Bitcoin wallets and what you need to know about them
Bitcoin wallets can generate hundreds of different addresses and manage them simultaneously. A wallet generates several private keys and addresses using a seed phrase – a sequence of several different words, usually 12 or 24.
With these words, deterministic wallets can receive a large number of private keys. That is, each time you use the wallet, a new address is generated to receive the transaction, and after that this address is received by UTXO.
UTXO – one of the key concepts of bitcoin
UTXO – short for ‘Unspent Transaction Output’, is one of the key concepts of Bitcoin. However, very few are familiar with this term. Therefore, let’s understand in more detail. UTXO can be imagined as a banknote or coin. When you make transactions, as a result, coins (UTXO) of different denominations accumulate in your wallet.

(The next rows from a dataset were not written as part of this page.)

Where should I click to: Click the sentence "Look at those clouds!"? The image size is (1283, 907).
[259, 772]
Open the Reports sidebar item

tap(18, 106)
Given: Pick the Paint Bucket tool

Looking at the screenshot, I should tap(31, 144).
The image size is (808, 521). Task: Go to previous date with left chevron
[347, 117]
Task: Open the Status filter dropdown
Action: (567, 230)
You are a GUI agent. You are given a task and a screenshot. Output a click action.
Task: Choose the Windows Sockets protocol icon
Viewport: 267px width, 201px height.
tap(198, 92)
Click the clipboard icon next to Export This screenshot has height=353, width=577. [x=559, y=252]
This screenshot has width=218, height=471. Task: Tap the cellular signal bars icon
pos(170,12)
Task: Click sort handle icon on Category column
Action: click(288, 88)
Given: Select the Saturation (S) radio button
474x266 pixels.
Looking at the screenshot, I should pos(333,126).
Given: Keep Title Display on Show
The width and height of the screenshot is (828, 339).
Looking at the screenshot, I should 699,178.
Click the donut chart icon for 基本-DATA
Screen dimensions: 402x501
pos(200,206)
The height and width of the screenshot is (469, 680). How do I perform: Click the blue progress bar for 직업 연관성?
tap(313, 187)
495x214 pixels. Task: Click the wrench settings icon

This, in fact, is an ordinary change, only digital. Since the wallet has an infinite number of addresses – they all store just such a ‘change’. Each address has a different UTXO, and it is almost impossible to understand that these addresses are somehow connected.
But the goal of the Dusting Attack is to find out just that. An attacker is trying to create a directory in which all the addresses managed by your wallet will be recorded. If he succeeds, he can easily track your actions on the blockchain. The wallet privacy feature will no longer work. But how exactly does an attacker manage to create such a directory using a dust attack?
How Dusting Attack Works
To undermine the protection provided by the wallet, the attacker sends UTXO to one of the addresses. As explained above, these are usually very small amounts, which are therefore also called dust and are often ignored by the recipient. And here the fun begins.
Often, to pay for transactions, the system uses UTXO as an asset. Since the amount at one address is too small – the wallet combines different UTXOs with each other to increase the amount. It also uses different addresses where the corresponding UTXOs are stored. Thus, the wallet creates a transaction through several inputs from different addresses.
A few coins that the scammer sent earlier will also be used as UTXO, which means that he just needs to wait until the wallet user pays for the transaction using “change” from different addresses. From this moment, all addresses used are monitored, which will ultimately lead to the disclosure of the whole address network.
And declassification of the owner’s personality is already a matter of time. Registering on a cryptocurrency exchange requires a lot of personal data. Therefore, when money transactions begin between addresses on the blockchain and a wallet on the exchange, an attacker can establish a direct connection between them.
So, today we found out what a dust attack is and how it works. It is impossible to fully defend oneself against these malicious acts, although developments are being made every day to prevent such situations.
Until they are implemented, it is recommended to track sudden small amounts that appear from nowhere and store the bulk of their assets in hardware wallets.